A further sign that the femtocell market is gaining increasing legitimacy has been Cisco's investment in the UK-based developer ip.access. This move by Cisco, which has made many speculative investments in wireless networking technology, not all successful, is its first into the femtocell business--albeit for an undisclosed amount.
However, the company was less than open about its plans for the technology: "Our intent and purpose of our investment in ip.access is to learn more about this technology," says a Cisco spokesman. "For ip.access, we hope to provide the benefit of our industry contacts as well as our expertise in IP networks."

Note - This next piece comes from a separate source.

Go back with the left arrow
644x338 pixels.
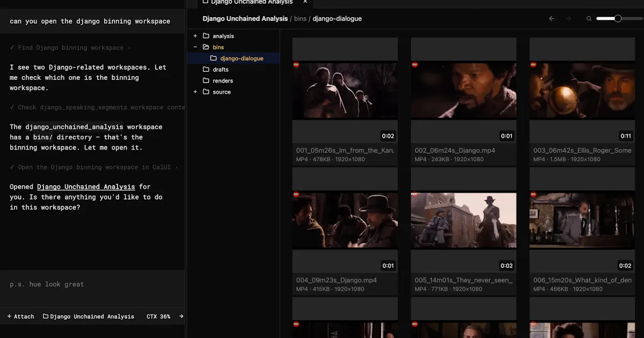coord(552,19)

Supporting this investment case is a new study from Frost & Sullivan that claims femtocells could find their way into tens of millions of homes in Western Europe in two years' time. The report predicts subscribers in this region will number more than 21 million by 2010, rising to more than 39 million by 2011.
However, the market research firm points out that one barrier to resolve is the need to reduce the cost per unit of the hardware so that consumers are not put off by a high price tag. But Frost & Sullivan suggests operators may get around this by renting femtocells to customers.
Luke Thomas, an analyst with the firm, said, "Operators have realised that it would be a long time before the cost of the femtocell will reach €100. They are now considering renting out femtocells to users for a long contract period, rather than allowing them to buy it outright."